Requirement
Answer the following from the text on delay-locked loops:
1. What does a delay line typically include?
2. When is a DLL said to be locked?
3. What may be done to the clock speed when a processor is being lightly utilized?

Text under study
▬▬▬▬▬▬

1. Field of the Invention
This application is directed to delay-locked loops.
2. Description of the Related Art
High speed memory interfaces employ delay lines to position data with respect to clock or clocks with respect to data to meet system timing requirements. A delay line typically includes a series of delay cells, where the delay through each cell can be varied. Delay lines can be configured in a delay-locked loop (DLL), which automatically adjusts the voltage/current in the delay cell, so that the total delay of the delay line tracks the frequency of a reference signal supplied to the DLL. When the delay line supplies an output signal having the desired frequency and phase, the DLL is said to be locked.
High accuracy may be required for high speed memory interfaces. In typical computer systems, low power modes are used to save power and/or adjust operation of the computer to system processing and power requirements. In some prior art solutions, a DLL is provided for a number of delay lines and the control voltage/current that determines the delay of the delays cells is also applied to the delay cells of the associated delay lines. When a DRAM controller utilizing a delay line to position data and/or clocks enters a low power mode, the control voltage/current that determines the delay line delay must be frozen in place, as the DLL loses the reference clock. However, a frozen DLL cannot continue to compensate for temperature variations. If the memory controller is in a low power state for a long time, the temperature can change significantly and the DLL effectively loses lock. In addition, in some power states, the clock frequency can be changed either up or down to accommodate system requirements. For example, when a processor is being lightly utilized, the clock speed may be reduced to save power. The delay line effectively loses lock if the reference clock changes frequency.

▬▬▬▬▬▬

[Collected data]
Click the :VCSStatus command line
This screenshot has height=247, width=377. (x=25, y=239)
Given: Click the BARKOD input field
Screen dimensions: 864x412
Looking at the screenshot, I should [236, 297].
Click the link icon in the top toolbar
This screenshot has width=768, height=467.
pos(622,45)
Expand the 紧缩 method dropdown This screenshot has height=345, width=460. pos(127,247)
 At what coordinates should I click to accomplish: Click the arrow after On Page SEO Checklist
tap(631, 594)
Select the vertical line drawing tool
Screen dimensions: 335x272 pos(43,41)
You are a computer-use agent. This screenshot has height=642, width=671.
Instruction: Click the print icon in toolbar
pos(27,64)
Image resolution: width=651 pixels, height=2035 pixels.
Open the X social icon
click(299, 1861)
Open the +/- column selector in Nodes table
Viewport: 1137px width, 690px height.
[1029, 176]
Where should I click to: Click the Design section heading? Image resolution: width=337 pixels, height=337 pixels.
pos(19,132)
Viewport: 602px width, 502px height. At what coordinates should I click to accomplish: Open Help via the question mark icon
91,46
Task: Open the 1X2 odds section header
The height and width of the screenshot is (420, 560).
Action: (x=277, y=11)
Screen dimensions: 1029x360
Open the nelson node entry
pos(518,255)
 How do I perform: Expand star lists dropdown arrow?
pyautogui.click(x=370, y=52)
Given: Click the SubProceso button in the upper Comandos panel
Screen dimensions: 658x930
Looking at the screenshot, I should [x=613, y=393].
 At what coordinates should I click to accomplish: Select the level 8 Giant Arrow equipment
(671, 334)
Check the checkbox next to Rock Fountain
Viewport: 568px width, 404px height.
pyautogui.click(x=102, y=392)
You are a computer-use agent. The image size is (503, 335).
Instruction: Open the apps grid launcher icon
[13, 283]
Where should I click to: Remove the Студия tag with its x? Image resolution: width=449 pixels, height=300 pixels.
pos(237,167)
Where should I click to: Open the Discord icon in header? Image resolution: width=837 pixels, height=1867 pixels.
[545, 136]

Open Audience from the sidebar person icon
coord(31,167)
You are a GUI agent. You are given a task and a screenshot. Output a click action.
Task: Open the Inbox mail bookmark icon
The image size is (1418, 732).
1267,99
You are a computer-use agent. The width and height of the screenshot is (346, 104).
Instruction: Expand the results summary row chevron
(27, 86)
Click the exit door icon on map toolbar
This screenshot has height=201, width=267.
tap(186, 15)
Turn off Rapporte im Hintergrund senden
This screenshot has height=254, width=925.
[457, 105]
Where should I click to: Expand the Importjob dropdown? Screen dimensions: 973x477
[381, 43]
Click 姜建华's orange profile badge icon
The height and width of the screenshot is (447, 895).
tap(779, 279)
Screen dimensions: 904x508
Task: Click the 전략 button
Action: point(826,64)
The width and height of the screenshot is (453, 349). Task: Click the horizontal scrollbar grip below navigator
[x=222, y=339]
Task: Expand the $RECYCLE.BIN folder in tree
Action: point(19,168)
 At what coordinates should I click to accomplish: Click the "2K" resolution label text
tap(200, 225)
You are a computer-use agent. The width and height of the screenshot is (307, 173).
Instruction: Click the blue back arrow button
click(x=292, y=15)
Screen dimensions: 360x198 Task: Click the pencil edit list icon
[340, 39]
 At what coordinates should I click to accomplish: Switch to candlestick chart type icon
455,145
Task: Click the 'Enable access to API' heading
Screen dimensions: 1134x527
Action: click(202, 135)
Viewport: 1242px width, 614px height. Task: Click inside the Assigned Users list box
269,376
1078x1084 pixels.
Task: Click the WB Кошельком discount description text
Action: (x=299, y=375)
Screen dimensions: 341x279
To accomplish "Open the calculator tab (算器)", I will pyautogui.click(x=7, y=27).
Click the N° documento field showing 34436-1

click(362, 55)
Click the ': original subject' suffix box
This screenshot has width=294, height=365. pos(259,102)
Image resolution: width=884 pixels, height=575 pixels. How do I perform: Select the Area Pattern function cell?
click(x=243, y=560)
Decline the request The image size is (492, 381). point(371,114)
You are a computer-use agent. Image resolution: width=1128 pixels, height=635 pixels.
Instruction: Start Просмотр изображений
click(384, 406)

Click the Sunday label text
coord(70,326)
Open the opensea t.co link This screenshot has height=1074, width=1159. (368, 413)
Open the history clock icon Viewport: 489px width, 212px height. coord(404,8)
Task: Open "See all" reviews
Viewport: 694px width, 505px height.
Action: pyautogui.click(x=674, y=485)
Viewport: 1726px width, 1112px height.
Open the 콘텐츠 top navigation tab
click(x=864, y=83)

▬▬▬▬▬▬

Answer box
1. A series of delay cells, where the delay through each cell can be varied.
2. When the delay line supplies an output signal having the desired frequency and phase.
3. It may be reduced to save power.